Hyperparticle / udify

A single model that parses Universal Dependencies across 75 languages. Given a sentence, jointly predicts part-of-speech tags, morphology tags, lemmas, and dependency trees.
https://arxiv.org/abs/1904.02099
MIT License
219 stars 56 forks source link

predict.py to work with raw text files #8

Closed drunkinlove closed 4 years ago

drunkinlove commented 4 years ago

Hello!

First of all, thank you for the research and shared code, it's immensely helpful.

I wanted to know if there's an easy way for me to make predict.py work with raw text files, since this seems like the purpose of the architecture. Is there a reason my input files have to conform to the CoNLL -U format besides calculating evaluation metrics?

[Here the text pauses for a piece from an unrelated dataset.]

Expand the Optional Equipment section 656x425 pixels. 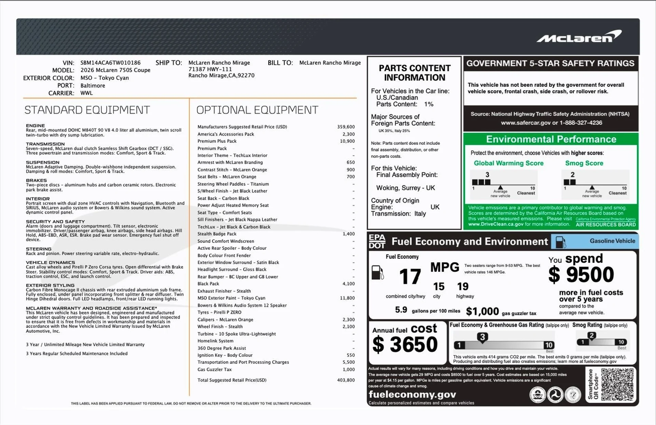(x=257, y=110)
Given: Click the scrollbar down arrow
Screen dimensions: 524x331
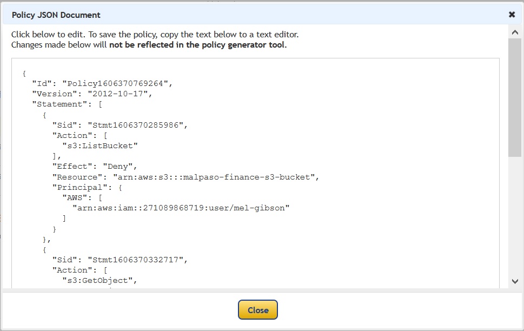Looking at the screenshot, I should tap(515, 281).
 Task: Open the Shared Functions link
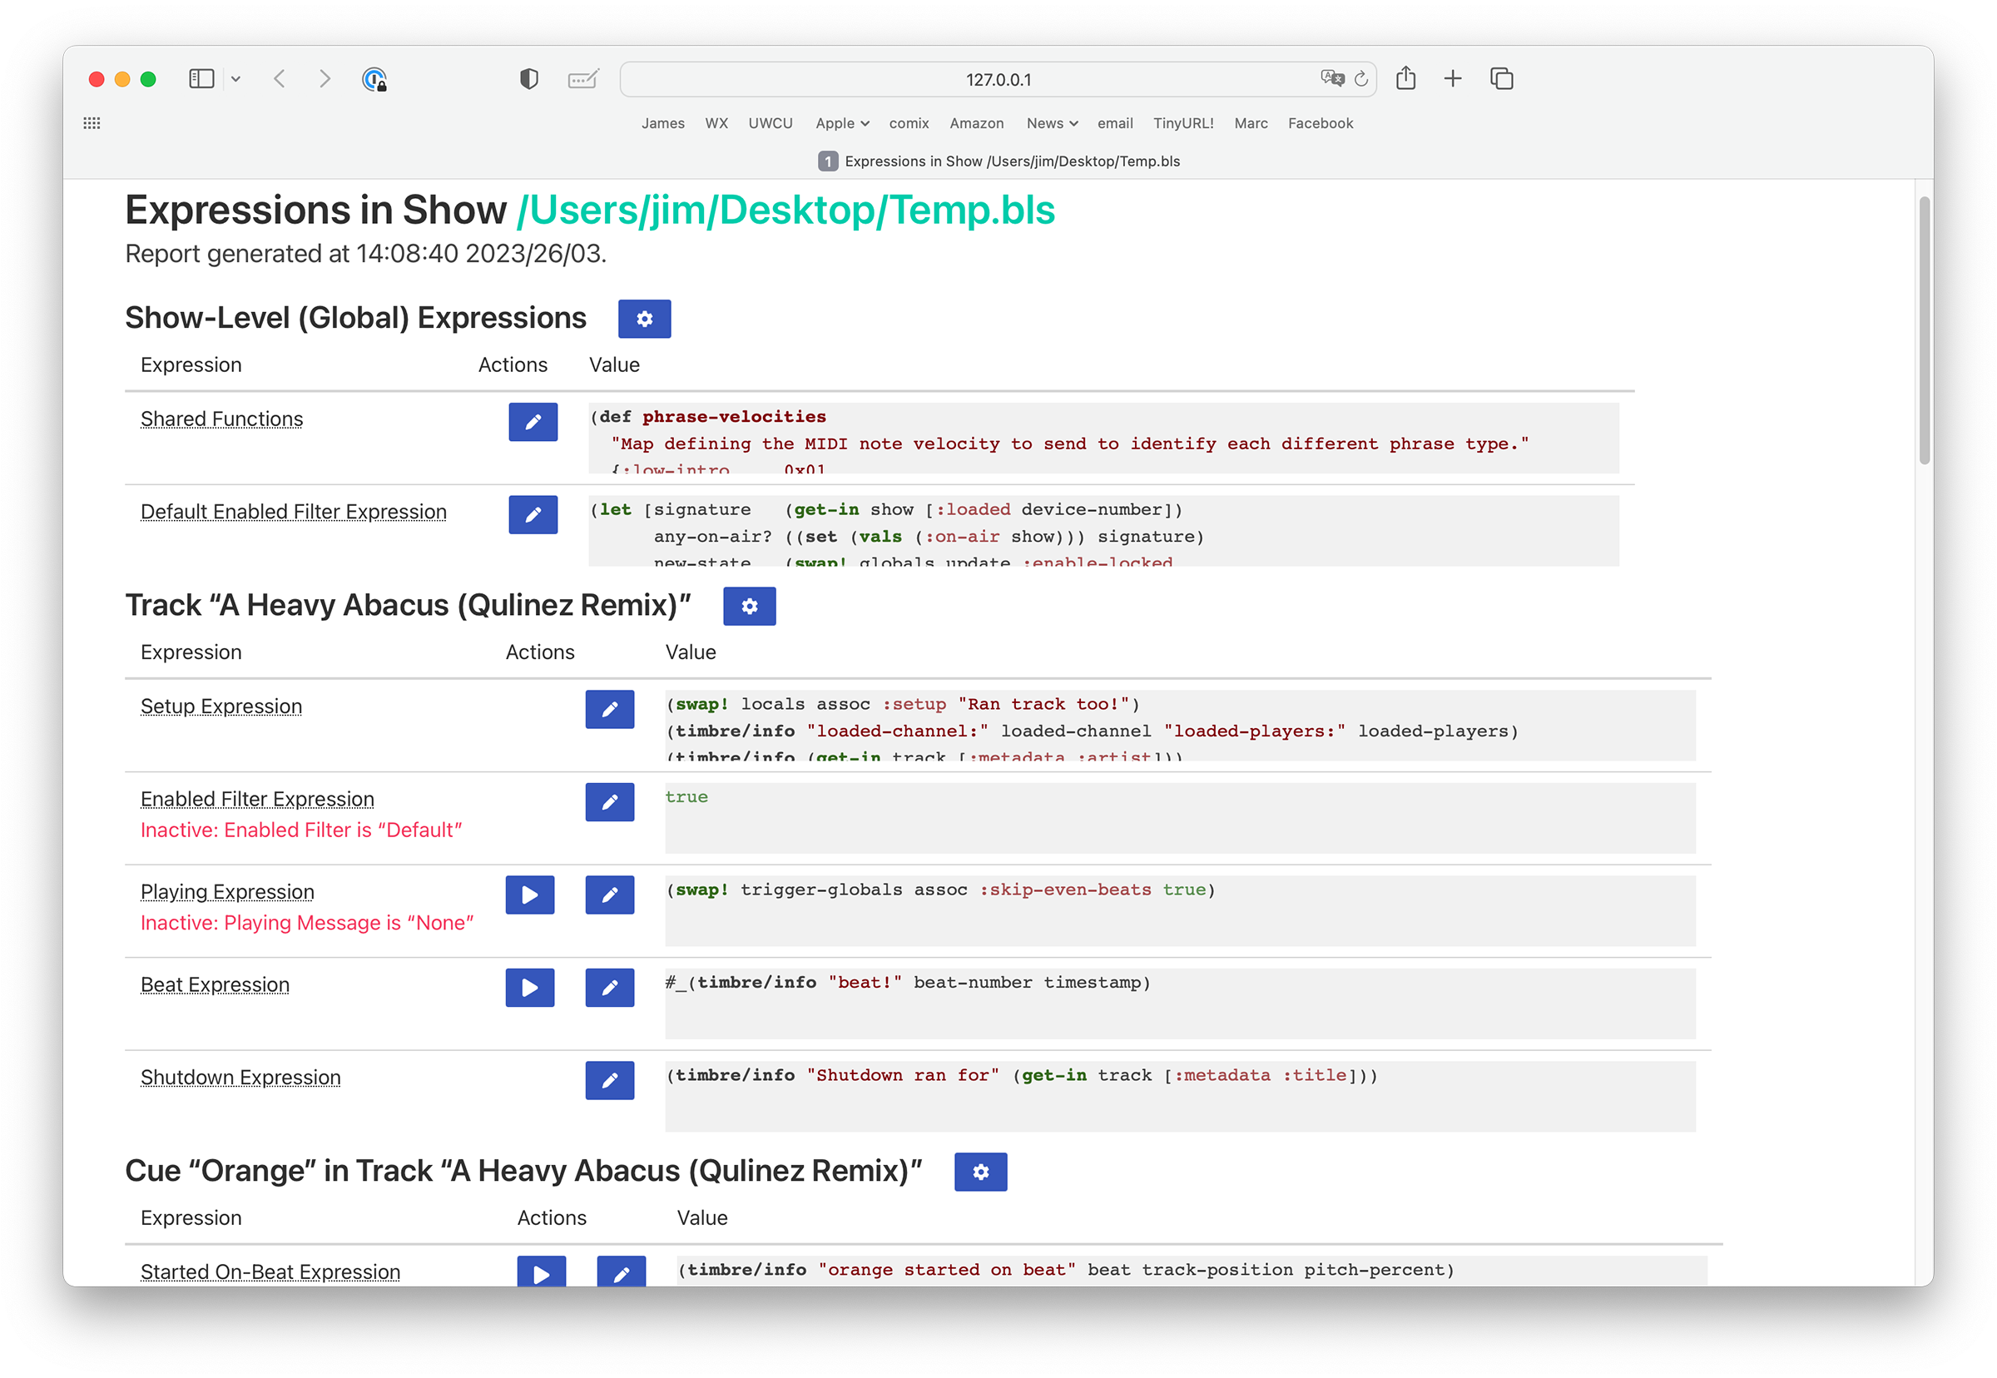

Hyperparticle commented 4 years ago

It's not strictly necessary to use the conllu predictor, it's just there for convenience for evaluation. All the logic for sentence input and prediction output can be found in predictor.py. The _json_to_instance() is probably what you are interested in, which takes as input a json dict with a sentence as input, which you can then tokenize (AllenNLP provides a Spacy tokenizer which can be used for multilingual text), and then pass to the dataset reader. I can get you a simple example working soon.

Hyperparticle commented 4 years ago

I added a new option --raw_text to predict.py that can take an input file of one sentence per line and output one json annotation object per line.

Hope this helps. Let me know if you need any additional help.

drunkinlove commented 4 years ago

great, thanks a lot!

jzhou316 commented 4 years ago

Hi I also found that the option to directly input a raw text file for prediction very useful. Thanks for that! I have another small question, which is related to tokenization and BPE encoding. For example, if my text file is already tokenized (with some of my own tokenizer) and split by BPE, does it still work? And how are the BPE sub-words handled in the word-level tag prediction?

Hyperparticle commented 4 years ago

The text should work if it is tokenized, though if you already split with BPE I'm not sure what will happen. You could either recombine the words so that they can be split by the model (easy) or you could modify the tokenizer code in the repo to bypass the BPE step (harder).

The BPE subword embeddings are all discarded except for the first subword which is used to represent the information content of the whole word. In my experiments, I found no discernible difference between using the first, last, or average of all embeddings. This is also explained in the paper, and there's existing work which report similar findings.

jzhou316 commented 4 years ago

Thanks for the clarification! That really helps.